Grand Slam singles results
- Wimbledon: Q1 (2024, 2025, 2026)

Doubles
- Career record: 99–45
- Career titles: 1 WTA 125, 10 ITF
- Highest ranking: No. 138 (15 June 2026)
- Current ranking: No. 138 (15 June 2026)

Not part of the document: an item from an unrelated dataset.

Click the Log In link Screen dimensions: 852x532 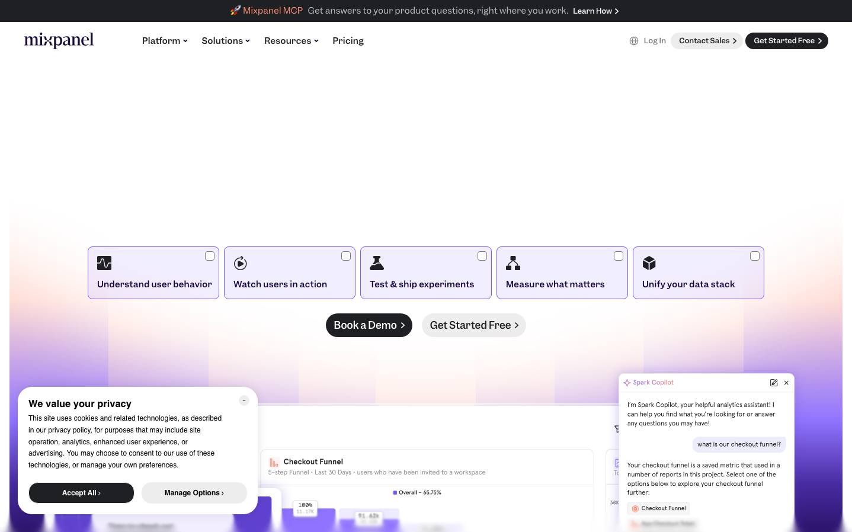655,41
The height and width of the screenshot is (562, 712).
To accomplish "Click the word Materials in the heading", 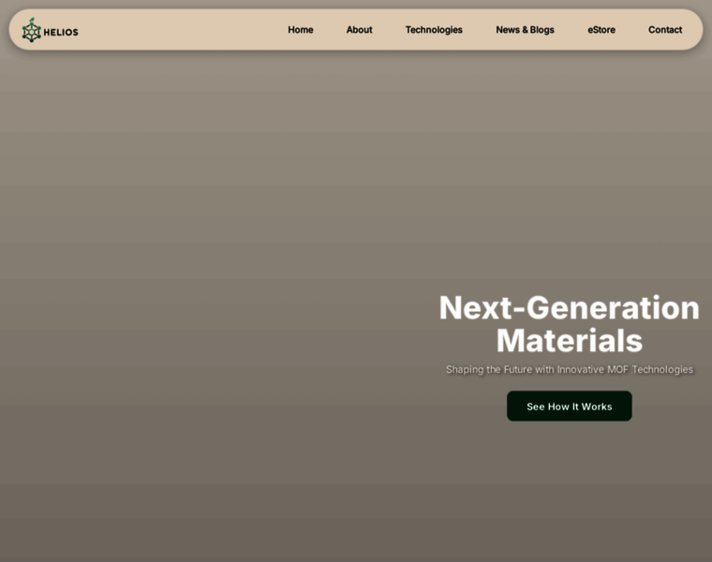I will (x=569, y=340).
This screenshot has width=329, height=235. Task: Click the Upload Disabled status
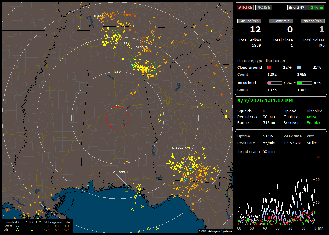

Grand Slam doubles results
- Wimbledon: 1R (2024, 2026)

= Amelia Rajecki =

British tennis player (born 2002)

Amelia Rajecki (born 3 June 2002) is a British professional tennis player. She has a career-high singles ranking by the WTA of 392, achieved on 16 June 2025. Her career-high doubles ranking is world No. 138, achieved on 15 June 2026. Rajecki has won one WTA 125 doubles title with one singles title and ten doubles titles on the ITF Circuit.

==Early life==
Rajecki was raised in Nottingham. She won the British Tour Masters in 2022.

==College years==
Rajecki began playing for the Wolfpack at North Carolina State University in 2020–21. In her junior year in 2022–23, she set the program record of singles wins in a season with 40 wins and 11 losses. She contributed to NC State winning their first ACC conference title in 2023, defeating Carson Tanguilig of North Carolina in the final. At the 2023 NCAA Championships, where NC State lost to North Carolina in the team final, Rajecki beat No. 1 seed, Fiona Crawley of North Carolina, in the singles bracket, with her run to the semifinals enough to secure All-American honours for herself. She was ranked No. 2 nationally in singles at the end of her senior year in 2024, being named the ITA National Senior Player of the Year, and again reached the semifinals of the NCAA singles tournament.

==Professional==
Ranked No. 884, Rajecki reached her first WTA Tour main draw at the grass-court 2024 Birmingham Classic defeating Wang Yafan and Katie Volynets in the qualifying rounds. She lost her first-round match to former NC State teammate, Diana Shnaider. Partnering with Mimi Xu, Rajecki won the doubles title at the W100 Shrewsbury event in October 2024, defeating fellow Britons Hannah Klugman and Ranah Stoiber in the final.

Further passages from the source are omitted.